Where some movies might choose to see a bit more of a struggle, the Baron is pretty successful. Just about everybody the movie throws at you that you care about is killed, but not without a fight. Duke Atreides gets poisoned by the house doctor, but is given a cyanide-pill like tooth that expels poison in the area around him. Duncan Idaho (a great friend to Paul, played by Jason Momoa), dies in an incredible fight scene stalling the attacking army so Paul and Jessica can escape. And this all leads to the third act, Paul and Jessica attempting to go further into the desert to get the help of the Fremen led by Stilgar (Javier Bardem) Paul has an intense ritual duel with Jamis where he is doubted to win, but ends up coming on top and taking his first life to survive.

Now let’s talk about all of this. The film opens up with the title “Dune: Part I” and that really already hooks you in. For the next 2 hours and 35 minutes, you know there’s going to be another one, a promise that something as epic as this movie is something that will be continued, and has too much for just one movie. I think where this fails the movie though, is that you know there’s going to be a next one. While we do lose a bit of the characters, we know the story isn’t over at the end. This is where some franchises greatly fail. Where others like “Star Wars” succeed is that it sort of ends as a closed story. The other movies are just in addition, and to build upon the story in better and more intense ways.

Now the ending does leave you wanting more, we see the Fremen and Paul walking further into the desert, even seeing somebody in the distance riding a sandworm, but that’s about it. Nothing is really resolved, and no real satisfaction aside from Paul’s victory. But the second movie hasn’t been made yet. I’m sure tons of planning and pre-production thought has been put into what we will see and how it will be tackled producing the film in even more of a pandemic. But the possibility of a second film will largely depend on the success of this movie. With it being a highly anticipated film with incredible talent drawing audiences, I’m sure it will not be hard. But with it already leaking online, releasing same-day on HBO Max, and further surges of COVID-19, it definitely has an uphill climb to make.

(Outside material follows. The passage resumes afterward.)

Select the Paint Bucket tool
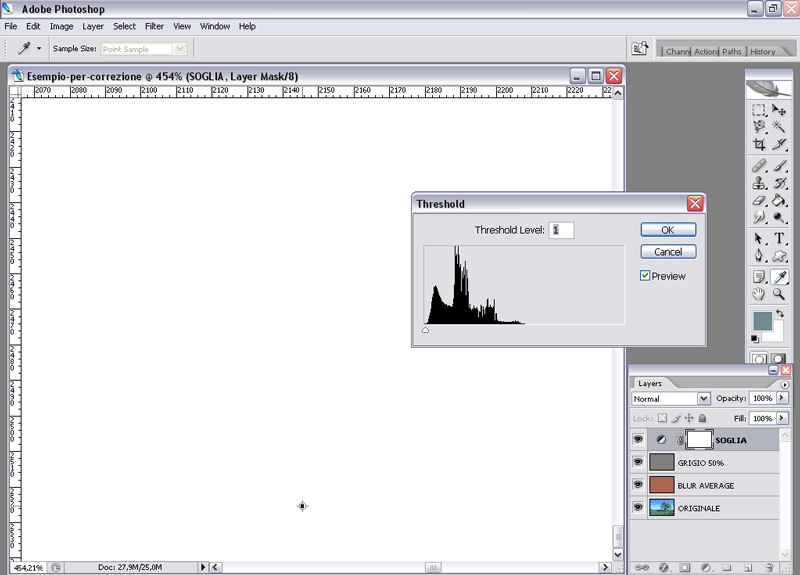The image size is (800, 575). coord(779,201)
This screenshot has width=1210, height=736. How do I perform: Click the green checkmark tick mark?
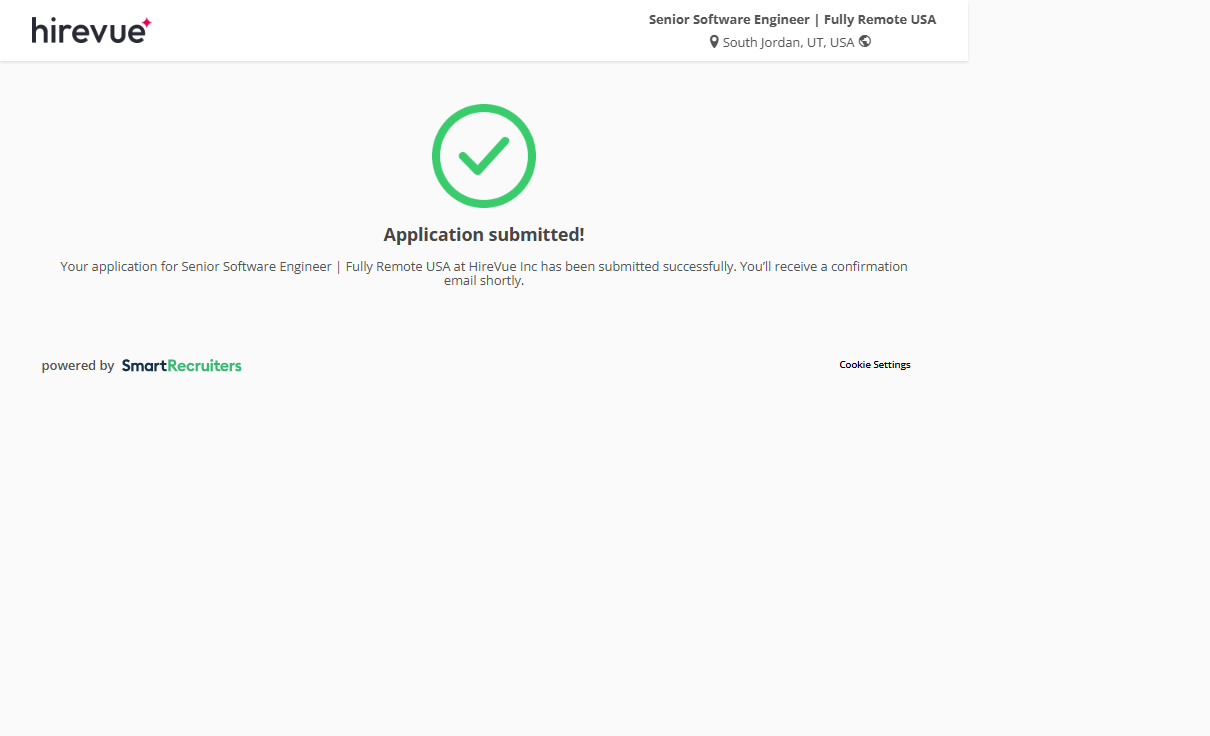[484, 155]
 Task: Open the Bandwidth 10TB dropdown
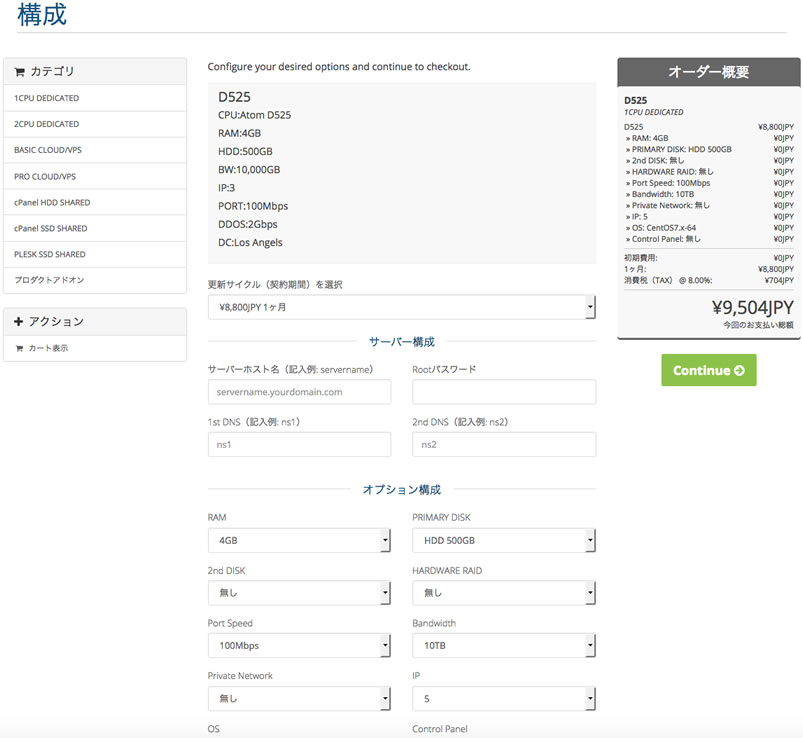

That may sound really negative, but I don’t see it that way. This movie was incredibly engrossing, and has some of the best cinematography (Greig Fraser) this year has offered thus far. The score by Hans Zimmer is addictive and has been playing the entire time this review has been written. And the performances all around left nothing to be desired. Everybody is incredible, whether how much or little screen time they had (cough cough, David Dastmalchian.) It lived up to the hype for me, and whether or not Part II comes, I’m glad to have been able to experience it.